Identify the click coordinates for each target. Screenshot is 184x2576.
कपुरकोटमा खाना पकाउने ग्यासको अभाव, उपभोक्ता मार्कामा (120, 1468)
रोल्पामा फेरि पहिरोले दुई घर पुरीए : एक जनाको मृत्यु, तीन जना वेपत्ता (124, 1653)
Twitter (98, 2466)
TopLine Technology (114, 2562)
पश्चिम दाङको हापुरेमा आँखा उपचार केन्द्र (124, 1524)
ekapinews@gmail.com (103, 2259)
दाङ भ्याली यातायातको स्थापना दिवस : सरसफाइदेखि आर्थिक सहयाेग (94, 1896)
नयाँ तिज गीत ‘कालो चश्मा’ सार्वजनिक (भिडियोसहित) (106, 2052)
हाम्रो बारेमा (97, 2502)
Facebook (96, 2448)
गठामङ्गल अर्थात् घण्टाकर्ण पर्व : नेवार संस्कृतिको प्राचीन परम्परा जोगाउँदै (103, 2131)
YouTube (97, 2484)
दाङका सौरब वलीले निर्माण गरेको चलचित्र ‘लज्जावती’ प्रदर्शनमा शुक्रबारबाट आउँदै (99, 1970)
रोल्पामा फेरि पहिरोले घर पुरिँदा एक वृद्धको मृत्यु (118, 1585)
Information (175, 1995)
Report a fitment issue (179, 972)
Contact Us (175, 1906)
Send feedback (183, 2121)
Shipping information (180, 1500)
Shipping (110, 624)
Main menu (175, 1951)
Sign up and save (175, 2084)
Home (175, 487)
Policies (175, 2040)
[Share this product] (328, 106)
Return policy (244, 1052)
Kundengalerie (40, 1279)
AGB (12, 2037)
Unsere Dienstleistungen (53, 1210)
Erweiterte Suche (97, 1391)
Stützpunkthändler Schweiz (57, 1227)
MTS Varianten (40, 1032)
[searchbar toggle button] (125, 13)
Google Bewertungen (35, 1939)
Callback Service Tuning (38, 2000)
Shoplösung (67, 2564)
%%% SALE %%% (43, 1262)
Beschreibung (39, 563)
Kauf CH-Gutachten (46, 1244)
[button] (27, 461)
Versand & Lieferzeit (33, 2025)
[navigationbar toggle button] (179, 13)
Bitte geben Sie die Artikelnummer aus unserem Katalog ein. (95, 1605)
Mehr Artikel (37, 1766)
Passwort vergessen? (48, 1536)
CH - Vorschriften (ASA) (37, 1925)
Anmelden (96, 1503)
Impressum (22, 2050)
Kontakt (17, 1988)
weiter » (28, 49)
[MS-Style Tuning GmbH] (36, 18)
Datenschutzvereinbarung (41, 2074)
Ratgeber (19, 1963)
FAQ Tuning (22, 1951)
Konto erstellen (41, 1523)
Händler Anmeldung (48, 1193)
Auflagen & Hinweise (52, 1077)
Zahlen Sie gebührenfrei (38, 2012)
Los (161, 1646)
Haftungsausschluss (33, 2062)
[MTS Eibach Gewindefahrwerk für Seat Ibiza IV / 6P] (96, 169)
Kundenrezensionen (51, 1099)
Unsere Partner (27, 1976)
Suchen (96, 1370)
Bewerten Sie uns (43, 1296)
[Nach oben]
====================
- AIM OF THE TASK
Return an exact copy of only the lines from the one with "Ratgeber (19, 1963)" through the end of the listing above, both included.

- WORKED SOLUTION
Ratgeber (19, 1963)
FAQ Tuning (22, 1951)
Konto erstellen (41, 1523)
Händler Anmeldung (48, 1193)
Auflagen & Hinweise (52, 1077)
Zahlen Sie gebührenfrei (38, 2012)
Los (161, 1646)
Haftungsausschluss (33, 2062)
[MTS Eibach Gewindefahrwerk für Seat Ibiza IV / 6P] (96, 169)
Kundenrezensionen (51, 1099)
Unsere Partner (27, 1976)
Suchen (96, 1370)
Bewerten Sie uns (43, 1296)
[Nach oben]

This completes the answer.